Report every line of the records below that contains the word "header", copying each such line in full. Treat the match as case-sensitive.

(Entries for locating text and elements)

################

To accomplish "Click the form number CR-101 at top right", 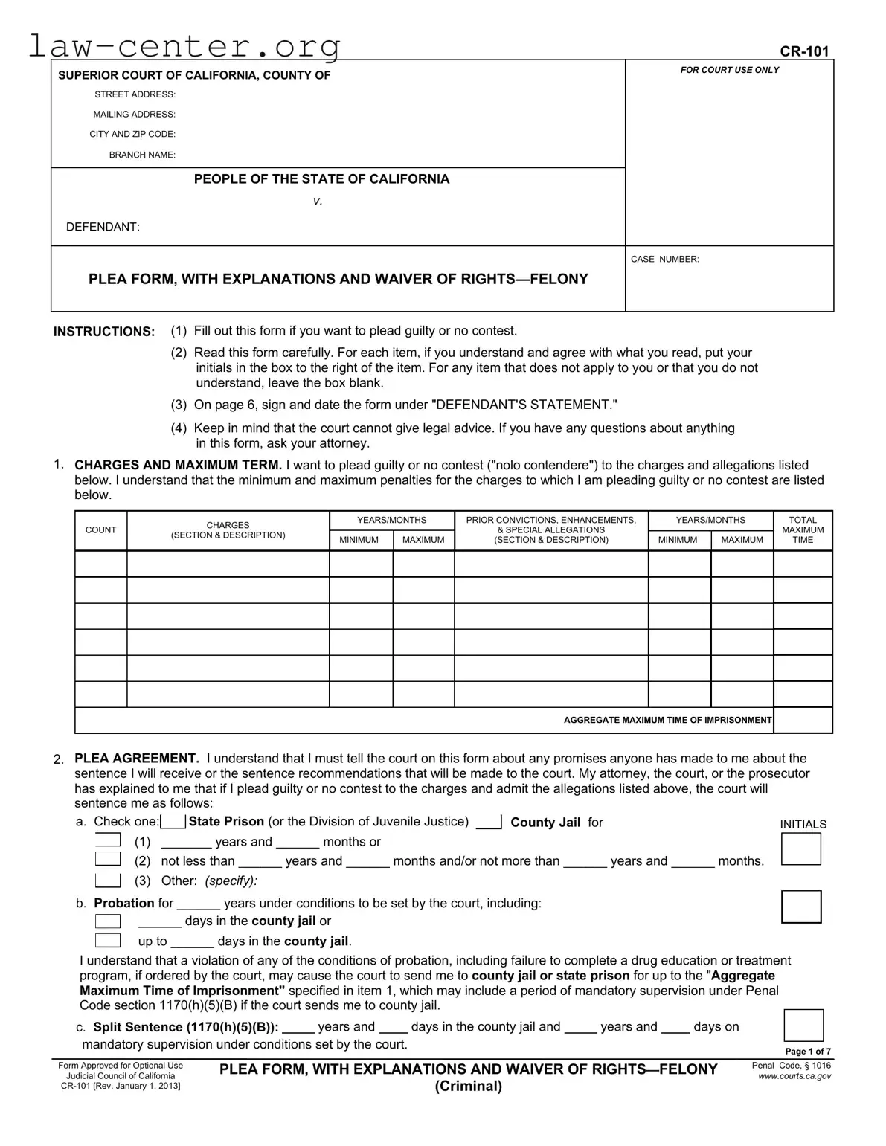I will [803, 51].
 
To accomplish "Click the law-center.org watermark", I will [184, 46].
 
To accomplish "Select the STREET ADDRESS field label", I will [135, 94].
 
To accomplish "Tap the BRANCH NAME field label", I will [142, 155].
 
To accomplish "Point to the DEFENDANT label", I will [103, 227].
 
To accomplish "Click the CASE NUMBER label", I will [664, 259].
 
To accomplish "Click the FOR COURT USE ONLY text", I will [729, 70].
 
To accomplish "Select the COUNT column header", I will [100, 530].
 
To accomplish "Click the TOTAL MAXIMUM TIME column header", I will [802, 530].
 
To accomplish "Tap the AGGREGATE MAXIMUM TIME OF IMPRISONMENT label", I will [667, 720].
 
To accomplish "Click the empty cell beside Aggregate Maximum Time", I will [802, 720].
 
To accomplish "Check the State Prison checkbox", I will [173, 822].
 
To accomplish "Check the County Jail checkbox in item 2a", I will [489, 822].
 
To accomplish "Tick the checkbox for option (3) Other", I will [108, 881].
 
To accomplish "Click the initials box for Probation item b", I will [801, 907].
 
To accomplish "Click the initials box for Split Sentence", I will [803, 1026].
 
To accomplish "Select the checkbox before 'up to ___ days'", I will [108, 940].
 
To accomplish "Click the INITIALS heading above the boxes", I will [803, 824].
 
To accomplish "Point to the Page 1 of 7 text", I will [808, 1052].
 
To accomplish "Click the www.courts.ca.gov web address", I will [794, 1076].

################

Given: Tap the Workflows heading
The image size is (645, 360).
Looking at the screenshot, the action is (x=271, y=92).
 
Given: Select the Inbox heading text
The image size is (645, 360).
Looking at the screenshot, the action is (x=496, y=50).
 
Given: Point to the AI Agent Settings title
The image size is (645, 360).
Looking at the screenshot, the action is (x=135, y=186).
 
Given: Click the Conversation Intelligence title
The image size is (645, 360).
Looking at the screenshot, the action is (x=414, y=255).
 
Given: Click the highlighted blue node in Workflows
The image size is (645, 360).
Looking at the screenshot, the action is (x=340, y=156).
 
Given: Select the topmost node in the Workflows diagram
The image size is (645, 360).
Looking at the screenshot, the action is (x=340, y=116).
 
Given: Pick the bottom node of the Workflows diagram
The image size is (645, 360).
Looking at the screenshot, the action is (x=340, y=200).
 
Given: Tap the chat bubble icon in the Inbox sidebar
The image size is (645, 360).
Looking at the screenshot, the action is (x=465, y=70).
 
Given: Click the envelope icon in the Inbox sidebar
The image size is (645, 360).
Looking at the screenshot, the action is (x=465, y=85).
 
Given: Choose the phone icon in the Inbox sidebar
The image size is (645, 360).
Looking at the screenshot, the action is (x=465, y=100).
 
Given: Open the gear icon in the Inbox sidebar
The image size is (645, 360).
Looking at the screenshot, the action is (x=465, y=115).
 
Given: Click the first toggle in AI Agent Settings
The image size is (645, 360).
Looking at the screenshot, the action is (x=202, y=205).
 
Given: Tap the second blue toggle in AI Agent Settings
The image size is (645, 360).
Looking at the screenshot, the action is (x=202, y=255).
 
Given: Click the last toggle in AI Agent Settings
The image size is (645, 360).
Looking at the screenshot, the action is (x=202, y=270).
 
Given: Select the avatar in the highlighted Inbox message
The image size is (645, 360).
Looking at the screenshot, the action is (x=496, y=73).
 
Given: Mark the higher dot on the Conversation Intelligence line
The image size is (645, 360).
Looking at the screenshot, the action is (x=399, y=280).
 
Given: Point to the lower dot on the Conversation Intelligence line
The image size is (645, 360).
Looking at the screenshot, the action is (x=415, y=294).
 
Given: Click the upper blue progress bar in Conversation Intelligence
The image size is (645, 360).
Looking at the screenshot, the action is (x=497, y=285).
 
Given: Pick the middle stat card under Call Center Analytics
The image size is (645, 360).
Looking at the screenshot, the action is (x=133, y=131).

################

* SOLUTION TO THE EXERCISE
To accomplish "Select the COUNT column header", I will [100, 530].
To accomplish "Click the TOTAL MAXIMUM TIME column header", I will [802, 530].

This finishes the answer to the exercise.